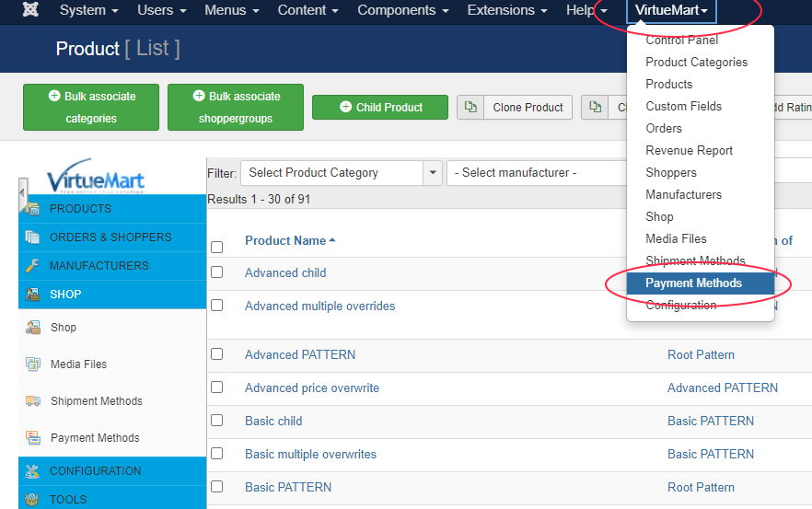Expand the Extensions top menu
The width and height of the screenshot is (812, 509).
click(x=506, y=11)
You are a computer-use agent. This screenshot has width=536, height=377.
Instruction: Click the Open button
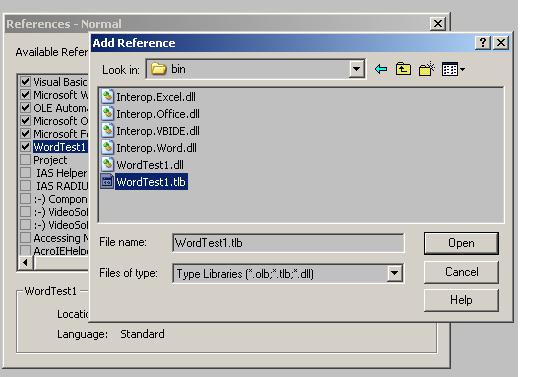click(x=461, y=243)
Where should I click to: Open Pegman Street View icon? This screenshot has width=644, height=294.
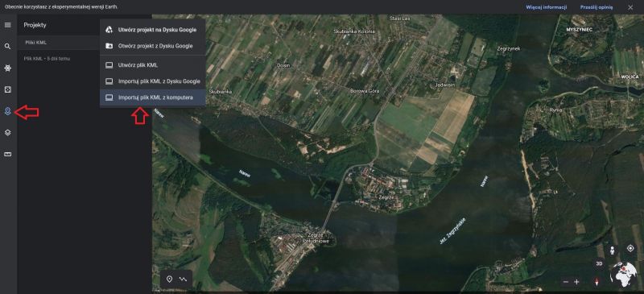pyautogui.click(x=613, y=251)
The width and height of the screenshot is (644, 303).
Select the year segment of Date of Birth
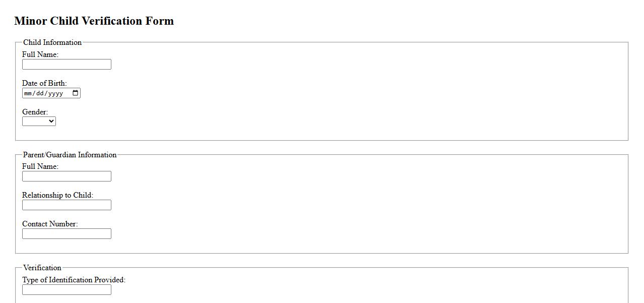pyautogui.click(x=55, y=93)
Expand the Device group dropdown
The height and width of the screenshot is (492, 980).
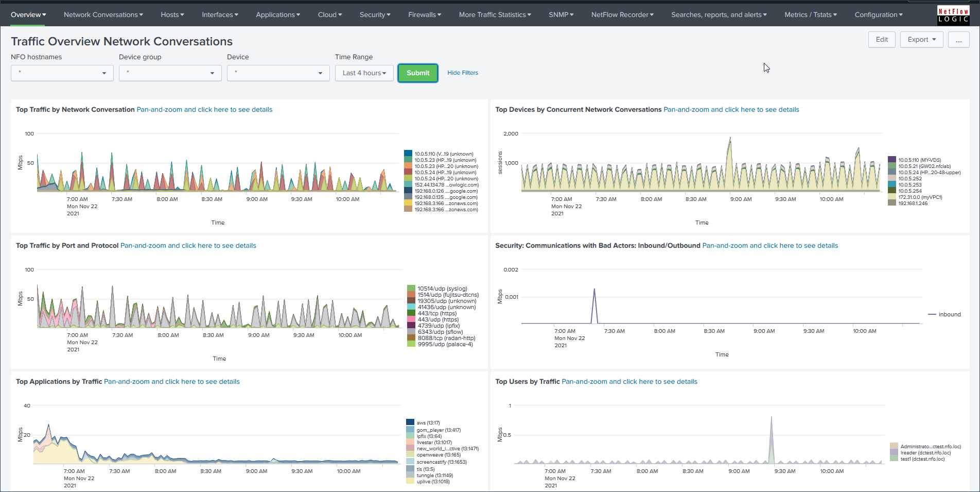(x=170, y=73)
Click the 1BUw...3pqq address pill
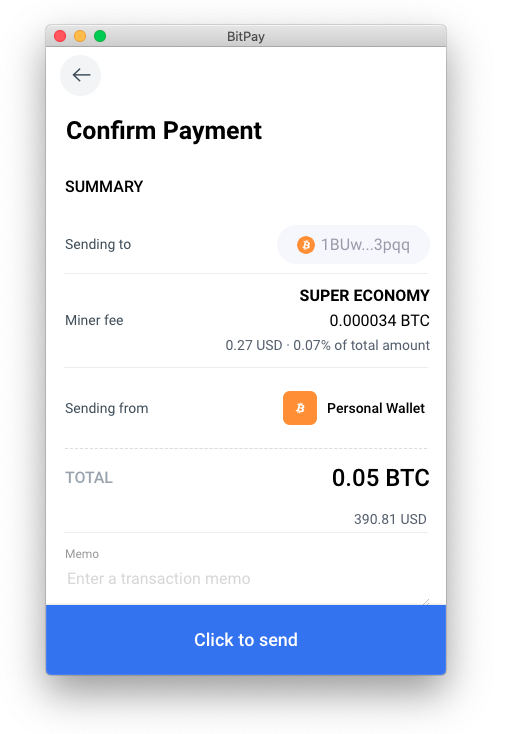This screenshot has width=505, height=734. (x=353, y=245)
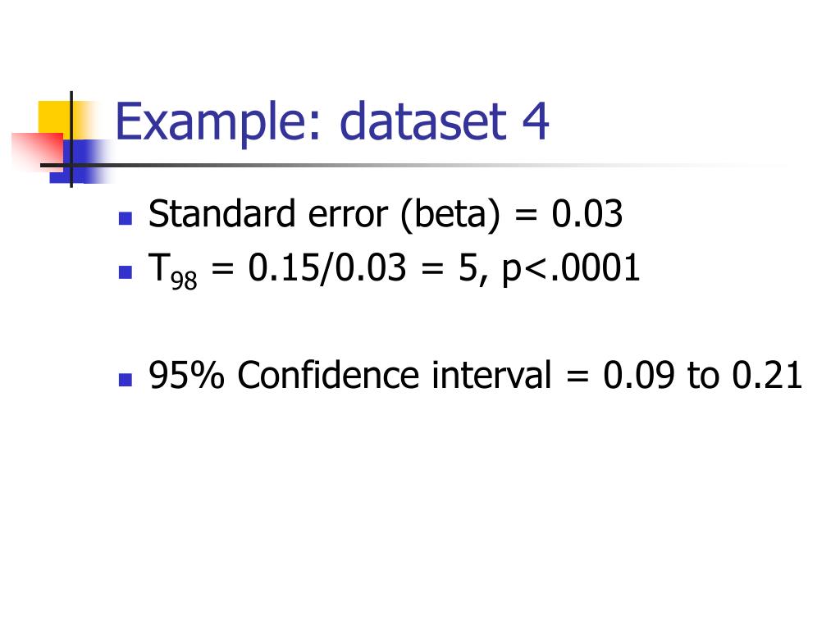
*-*-*
◆ Task statement:
Copy exactly and only this span: the line with "The width and height of the screenshot is (644, 303)." through the final line of the entries, both ends included, with the pictures left out.

◆ Answer section:
The width and height of the screenshot is (644, 303).
Select the year segment of Date of Birth
pyautogui.click(x=55, y=93)
Expand the Device group dropdown
The height and width of the screenshot is (492, 980).
(x=170, y=73)
Click the 1BUw...3pqq address pill
This screenshot has width=505, height=734. (x=353, y=245)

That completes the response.